© European Ethnological Research Centre, 2016.
Billy tells of some of the rituals associated with the Langholm Common Riding.
MT-J: are there any other…I know I’ve heard of strange little rituals that go on like the…something about the whisky, something aboot the spade?
BY: The spade, that’s right. The spade is anointed with whisky, the spade’s dressed with the common riding ribbons, which are in the colours of the common riding each year…each year the colours are dictated by the winner of the Epsom Derby, so all the rosettes and all the leather wear of the horses, the front three’s horses, are decorated with ribbons in the colours of the winning horse o the Derby, and the spade itself is dressed…it’s dressed with these ribbons and it’s also anointed with whiskey. It’s a very select ceremony and I’ve only ever been once, but what happens is the spade carrier invites a few friends to his house, and they put the very tip o’ the spade in your mouth and they pour whisky down the blade!
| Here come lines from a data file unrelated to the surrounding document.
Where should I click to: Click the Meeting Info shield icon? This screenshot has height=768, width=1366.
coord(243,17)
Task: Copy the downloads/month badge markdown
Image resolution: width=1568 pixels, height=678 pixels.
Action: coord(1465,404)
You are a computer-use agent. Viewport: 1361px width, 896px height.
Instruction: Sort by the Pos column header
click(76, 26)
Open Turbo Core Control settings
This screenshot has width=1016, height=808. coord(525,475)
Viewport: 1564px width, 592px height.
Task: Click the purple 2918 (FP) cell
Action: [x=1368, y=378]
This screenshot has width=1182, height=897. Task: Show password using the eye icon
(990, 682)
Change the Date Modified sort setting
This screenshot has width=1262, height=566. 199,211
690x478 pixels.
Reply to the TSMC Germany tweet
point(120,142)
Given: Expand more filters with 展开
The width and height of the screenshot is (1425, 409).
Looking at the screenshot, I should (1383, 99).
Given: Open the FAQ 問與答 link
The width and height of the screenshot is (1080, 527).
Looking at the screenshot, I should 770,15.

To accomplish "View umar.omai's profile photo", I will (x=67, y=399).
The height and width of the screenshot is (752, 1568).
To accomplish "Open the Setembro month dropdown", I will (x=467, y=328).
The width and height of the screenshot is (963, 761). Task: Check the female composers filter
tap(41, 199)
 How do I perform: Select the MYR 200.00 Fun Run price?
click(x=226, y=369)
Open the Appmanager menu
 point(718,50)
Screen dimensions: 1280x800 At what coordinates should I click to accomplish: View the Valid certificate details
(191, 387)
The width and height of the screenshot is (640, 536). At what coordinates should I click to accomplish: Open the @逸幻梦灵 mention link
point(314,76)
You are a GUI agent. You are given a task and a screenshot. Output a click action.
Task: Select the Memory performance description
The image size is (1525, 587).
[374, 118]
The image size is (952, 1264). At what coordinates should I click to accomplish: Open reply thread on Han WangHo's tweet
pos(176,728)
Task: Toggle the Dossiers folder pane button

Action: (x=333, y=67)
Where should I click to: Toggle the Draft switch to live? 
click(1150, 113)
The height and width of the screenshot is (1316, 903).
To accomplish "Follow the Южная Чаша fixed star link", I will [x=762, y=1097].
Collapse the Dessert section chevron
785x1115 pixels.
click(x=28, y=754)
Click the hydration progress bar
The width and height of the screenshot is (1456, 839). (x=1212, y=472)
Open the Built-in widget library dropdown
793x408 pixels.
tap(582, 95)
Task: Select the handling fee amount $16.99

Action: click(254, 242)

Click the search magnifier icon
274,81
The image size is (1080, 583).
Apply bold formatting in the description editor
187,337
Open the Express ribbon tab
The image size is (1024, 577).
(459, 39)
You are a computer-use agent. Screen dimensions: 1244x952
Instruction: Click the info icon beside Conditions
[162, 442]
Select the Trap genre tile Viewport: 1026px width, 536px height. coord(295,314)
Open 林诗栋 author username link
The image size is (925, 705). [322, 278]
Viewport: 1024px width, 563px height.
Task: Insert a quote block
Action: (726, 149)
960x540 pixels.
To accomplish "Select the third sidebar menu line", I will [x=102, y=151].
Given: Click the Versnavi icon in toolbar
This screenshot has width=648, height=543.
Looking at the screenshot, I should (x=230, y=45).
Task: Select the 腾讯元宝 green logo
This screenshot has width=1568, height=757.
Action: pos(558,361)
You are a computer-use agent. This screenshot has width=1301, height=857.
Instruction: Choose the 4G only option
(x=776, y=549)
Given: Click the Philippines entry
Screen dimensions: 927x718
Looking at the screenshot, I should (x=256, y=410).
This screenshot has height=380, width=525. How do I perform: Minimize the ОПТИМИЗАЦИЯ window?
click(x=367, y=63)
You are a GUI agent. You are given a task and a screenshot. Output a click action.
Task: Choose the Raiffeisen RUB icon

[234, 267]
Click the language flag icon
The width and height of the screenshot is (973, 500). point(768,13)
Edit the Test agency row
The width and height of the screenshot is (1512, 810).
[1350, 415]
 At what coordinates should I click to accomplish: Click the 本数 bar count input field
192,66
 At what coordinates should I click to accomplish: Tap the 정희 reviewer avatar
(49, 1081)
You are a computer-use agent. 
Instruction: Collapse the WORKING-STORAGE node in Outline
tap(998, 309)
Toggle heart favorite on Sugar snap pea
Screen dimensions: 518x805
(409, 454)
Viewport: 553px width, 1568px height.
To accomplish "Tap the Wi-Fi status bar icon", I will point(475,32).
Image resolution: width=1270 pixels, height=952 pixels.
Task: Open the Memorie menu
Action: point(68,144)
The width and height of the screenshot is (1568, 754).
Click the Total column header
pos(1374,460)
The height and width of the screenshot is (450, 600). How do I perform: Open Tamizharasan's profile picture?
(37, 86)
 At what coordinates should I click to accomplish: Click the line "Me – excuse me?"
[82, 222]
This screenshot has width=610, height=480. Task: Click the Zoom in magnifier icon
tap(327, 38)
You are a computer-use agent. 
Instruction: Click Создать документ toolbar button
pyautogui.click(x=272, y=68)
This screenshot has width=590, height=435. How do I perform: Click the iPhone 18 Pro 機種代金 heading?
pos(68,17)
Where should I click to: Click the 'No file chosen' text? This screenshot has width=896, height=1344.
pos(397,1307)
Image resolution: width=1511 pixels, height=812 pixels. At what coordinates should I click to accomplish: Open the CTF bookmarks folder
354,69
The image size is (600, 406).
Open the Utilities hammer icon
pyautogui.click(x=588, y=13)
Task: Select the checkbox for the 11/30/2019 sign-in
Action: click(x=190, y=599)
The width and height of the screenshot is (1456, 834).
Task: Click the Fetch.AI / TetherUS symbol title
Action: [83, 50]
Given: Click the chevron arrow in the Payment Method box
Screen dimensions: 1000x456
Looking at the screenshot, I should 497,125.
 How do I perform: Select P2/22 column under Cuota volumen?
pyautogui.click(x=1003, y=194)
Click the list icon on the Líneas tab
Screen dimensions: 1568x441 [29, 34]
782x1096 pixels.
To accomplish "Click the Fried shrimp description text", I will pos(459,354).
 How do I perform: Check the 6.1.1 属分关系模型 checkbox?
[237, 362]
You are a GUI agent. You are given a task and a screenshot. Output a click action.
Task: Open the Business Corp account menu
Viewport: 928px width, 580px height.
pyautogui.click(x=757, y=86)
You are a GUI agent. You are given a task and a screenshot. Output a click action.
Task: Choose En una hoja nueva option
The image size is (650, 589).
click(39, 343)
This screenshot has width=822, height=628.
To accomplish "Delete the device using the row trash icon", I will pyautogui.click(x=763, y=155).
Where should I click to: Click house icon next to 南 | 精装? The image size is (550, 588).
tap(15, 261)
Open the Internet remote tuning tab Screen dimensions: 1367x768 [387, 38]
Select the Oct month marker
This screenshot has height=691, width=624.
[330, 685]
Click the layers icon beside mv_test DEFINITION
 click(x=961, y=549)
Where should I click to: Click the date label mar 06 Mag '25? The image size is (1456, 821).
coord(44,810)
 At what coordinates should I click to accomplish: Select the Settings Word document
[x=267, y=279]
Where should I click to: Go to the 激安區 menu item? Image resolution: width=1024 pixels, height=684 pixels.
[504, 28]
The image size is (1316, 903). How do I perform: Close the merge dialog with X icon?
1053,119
BY: But there’s also the nailing on o’ the banna, when they actually crucify…well the barley banna is the scone that was part of the feudal dues to the Baron…the local Baron, and they crucify a fish, a herring, a sauted herring, onto that banna using a twall penny nail, and that’s done at this very selective ceremony before the common riding. And also the floral crown which is made from Sweet William or Rambler Rose blossoms is built over the common riding week, and that takes a hell of a lot of work, because there can be thousands of blooms or blossoms involved in making that. And the thistle is inspected on the summer fair night, and the floral crown…the complete floral crown is inspected on the summer fair night, which is the night before the common riding, and that is traditionally a time of…when old friends return to the town for the common riding and they meet old friends in the town, and particularly in the market place. And on the summer fair night, the flute band which only plays twice in the entire year, on the summer fair night the flute band processes down to the site o’ the old station to meet the last train into the town. It used to bring the last of the ex [?] back to Langholm and there was thousands and thousands of people would gather at the station when the train was still running, and they would be played up the street, by the flute band. And even the cornet’s horse at one point was brought on the train into the town the night before.